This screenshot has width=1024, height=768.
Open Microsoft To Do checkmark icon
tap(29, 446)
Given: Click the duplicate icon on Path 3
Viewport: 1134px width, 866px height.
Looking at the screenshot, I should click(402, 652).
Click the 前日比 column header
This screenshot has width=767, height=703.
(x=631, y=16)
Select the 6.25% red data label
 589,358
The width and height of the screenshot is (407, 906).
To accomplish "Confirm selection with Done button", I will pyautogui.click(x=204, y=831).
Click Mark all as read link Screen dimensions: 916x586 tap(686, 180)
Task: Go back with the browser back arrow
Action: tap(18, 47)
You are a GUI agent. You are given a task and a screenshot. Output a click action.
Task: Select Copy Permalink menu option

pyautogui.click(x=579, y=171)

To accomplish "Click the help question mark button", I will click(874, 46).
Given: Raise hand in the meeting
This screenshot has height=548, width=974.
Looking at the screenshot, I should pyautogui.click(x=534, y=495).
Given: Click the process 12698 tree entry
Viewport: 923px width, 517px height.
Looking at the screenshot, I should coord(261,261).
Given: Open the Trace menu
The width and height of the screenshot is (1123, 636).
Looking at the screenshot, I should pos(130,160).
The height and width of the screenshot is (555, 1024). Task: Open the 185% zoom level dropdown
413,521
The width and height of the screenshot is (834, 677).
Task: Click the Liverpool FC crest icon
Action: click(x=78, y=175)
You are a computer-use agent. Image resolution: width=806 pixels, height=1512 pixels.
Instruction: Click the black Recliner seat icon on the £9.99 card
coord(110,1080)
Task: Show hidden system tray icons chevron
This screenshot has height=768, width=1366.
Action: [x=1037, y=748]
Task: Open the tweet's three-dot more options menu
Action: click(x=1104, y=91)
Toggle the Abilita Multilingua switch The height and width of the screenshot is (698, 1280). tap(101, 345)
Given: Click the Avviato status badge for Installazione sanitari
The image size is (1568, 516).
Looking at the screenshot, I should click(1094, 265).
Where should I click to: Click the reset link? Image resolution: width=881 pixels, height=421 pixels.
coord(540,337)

:: WHAT THIS TASK INVOLVES ::
Copy the records exactly, keeping every word in place.

:: ANSWER SECTION ::
This screenshot has width=1024, height=768.
Open Microsoft To Do checkmark icon
tap(29, 446)
Given: Click the duplicate icon on Path 3
Viewport: 1134px width, 866px height.
Looking at the screenshot, I should click(402, 652).
Click the 前日比 column header
This screenshot has width=767, height=703.
(x=631, y=16)
Select the 6.25% red data label
 589,358
The width and height of the screenshot is (407, 906).
To accomplish "Confirm selection with Done button", I will pyautogui.click(x=204, y=831).
Click Mark all as read link Screen dimensions: 916x586 tap(686, 180)
Task: Go back with the browser back arrow
Action: tap(18, 47)
You are a GUI agent. You are given a task and a screenshot. Output a click action.
Task: Select Copy Permalink menu option

pyautogui.click(x=579, y=171)

To accomplish "Click the help question mark button", I will click(874, 46).
Given: Raise hand in the meeting
This screenshot has height=548, width=974.
Looking at the screenshot, I should pyautogui.click(x=534, y=495).
Given: Click the process 12698 tree entry
Viewport: 923px width, 517px height.
Looking at the screenshot, I should coord(261,261).
Given: Open the Trace menu
The width and height of the screenshot is (1123, 636).
Looking at the screenshot, I should pos(130,160).
The height and width of the screenshot is (555, 1024). Task: Open the 185% zoom level dropdown
413,521
The width and height of the screenshot is (834, 677).
Task: Click the Liverpool FC crest icon
Action: click(x=78, y=175)
You are a computer-use agent. Image resolution: width=806 pixels, height=1512 pixels.
Instruction: Click the black Recliner seat icon on the £9.99 card
coord(110,1080)
Task: Show hidden system tray icons chevron
This screenshot has height=768, width=1366.
Action: [x=1037, y=748]
Task: Open the tweet's three-dot more options menu
Action: click(x=1104, y=91)
Toggle the Abilita Multilingua switch The height and width of the screenshot is (698, 1280). tap(101, 345)
Given: Click the Avviato status badge for Installazione sanitari
The image size is (1568, 516).
Looking at the screenshot, I should click(1094, 265).
Where should I click to: Click the reset link? Image resolution: width=881 pixels, height=421 pixels.
coord(540,337)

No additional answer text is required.